_Texto selecionado_.
============
“Dessa caverna, que era uma fornalha de
luminosa gratidão e humildade, saiu uma das mais fortes, das mais estranhas e
das mais originais personalidades que a história humana jamais conheceu.
Francisco era, entre outras coisas, enfaticamente aquilo a que chamamos uma
personalidade – era quase uma personagem de romance ou de teatro…”
É deste modo
que Gilbert Keith Chesterton fala de São Francisco de Assis, no livro cuja
tradução portuguesa é hoje apresentada em Lisboa (ed. Alêtheia). A sessão, que conta com a participação do
padre Vítor Melícias, realiza-se às 18h30, na livraria da editora – R. do Século, 13 (um lugar onde
vale a pena ir pelos livros, mas também por ter sido, em tempos, uma padaria,
cujos vestígios ainda podem ser admirados).
Sobre São Francisco, acrescentava G. K. Chesterton: “O nosso santo não era apenas um humanista,
era também um humorista, em especial naquele sentido em que se fala de um homem
que se deixa conduzir pelo seu humor, que segue o seu caminho e faz coisas que
mais ninguém se lembraria de fazer.”
O itinerário
de Francisco de Assis, diz ainda o autor, era o muito “à frente do seu tempo”,
com um norte bem definido: “Haveria muito a dizer sobre o homem que tentou acabar
com as Cruzadas, falando com os sarracenos, ou que intercedeu pelos pássaros junto
do Imperador. Ou posso tentar fazê-lo, como outros fizeram, quase sem levantar
qualquer questão religiosa. Em suma, posso tentar contar a história de um santo
sem Deus, o que é como escrever a vida de Fridtjof Nansen (explorador norueguês
que chegou primeiro à Gronelândia) e estar proibido de mencionar o Polo Norte.”
Chesterton
descreve assim a vida do “Poverello”: “É provável que vivesse pior que os pedintes
vulgares; porque os pedintes comiam o melhor que conseguiam arranjar e o santo
comia o pior que conseguia arranjar. A verdade é que ele estava disposto a
viver dos restos dos outros; e, como experiência, era certamente bastante pior
que a refinada simplicidade a que os vegetarianos chamam uma vida simples. E,
ao que parece, Francisco lidava com a questão do vestuário da mesma maneira que
lidava com a questão da comida; ou seja, com base no mesmo princípio de ficar com
o que arranjava, e nem sequer com o melhor que conseguia arranjar.”
G.
============
_Material fornecido_.
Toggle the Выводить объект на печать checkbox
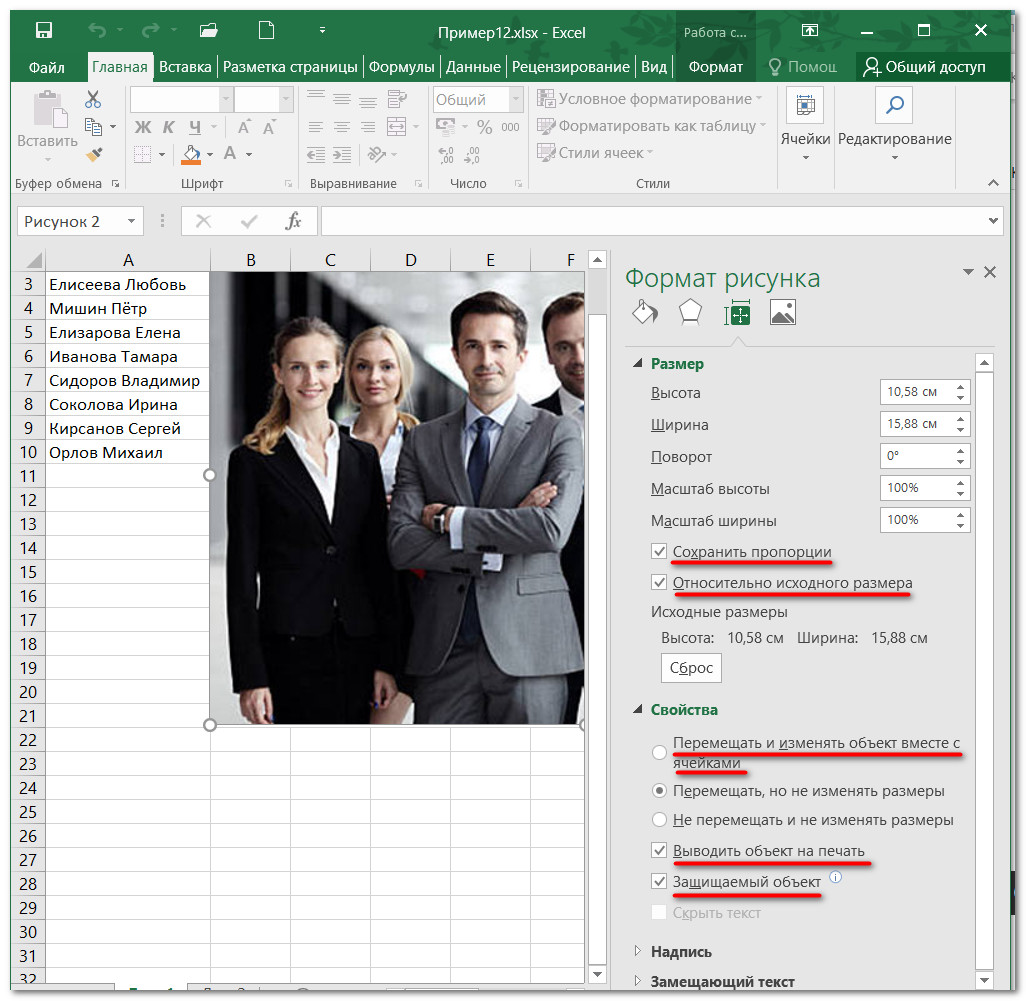The width and height of the screenshot is (1026, 1001). [659, 851]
============
_Instruções_.
1 – Responda às perguntas seguintes com base no texto sobre o livro de Chesterton acerca de São Francisco de Assis.
(a) A que horas e em que morada se realiza a sessão de apresentação da tradução?
(b) O que foi, em tempos, o espaço onde funciona a livraria da editora?
(c) A que compara Chesterton o ato de contar a história de um santo sem Deus?
2 – Resuma em duas frases o texto sobre o livro de Chesterton acerca de São Francisco de Assis.
3 – Continue o texto sobre o livro de Chesterton acerca de São Francisco de Assis a partir do ponto onde termina.

_Respostas_.
1 –
(a) Às 18h30, na livraria da editora, na R. do Século, 13, em Lisboa.
(b) Foi uma padaria, cujos vestígios ainda podem ser admirados.
(c) A escrever a vida de Fridtjof Nansen e estar proibido de mencionar o Polo Norte.

2 – A tradução portuguesa do livro em que G. K. Chesterton escreve sobre São Francisco de Assis é apresentada em Lisboa, na livraria da editora Alêtheia, numa sessão com a participação do padre Vítor Melícias. Chesterton descreve Francisco como uma personalidade forte e original, humanista e humorista, à frente do seu tempo, que vivia dos restos dos outros e comia o pior que conseguia arranjar.

3 –
K. Chesterton (1874-1936) foi escritor, poeta, narrador, ensaísta, jornalista,
historiador, biógrafo, filósofo, desenhista e conferencista britânico. Vários
dos seus livros (O Homem Eterno, Ortodoxia, Tremendas Trivialidades, A
Inocência do Padre Brown, O Homem que
era Quinta-Feira, Disparates do Mundo
e a biografia de São Tomás de Aquino
foram já editados pela Alêtheia. A Diel publicou também a sua Autobiografia e, na colecção Teofanias,
da Assírio & Alvim, foi igualmente publicado um volume com Os Melhores Contos do Padre Brown, a
figura de detective improvável criada pelo escritor.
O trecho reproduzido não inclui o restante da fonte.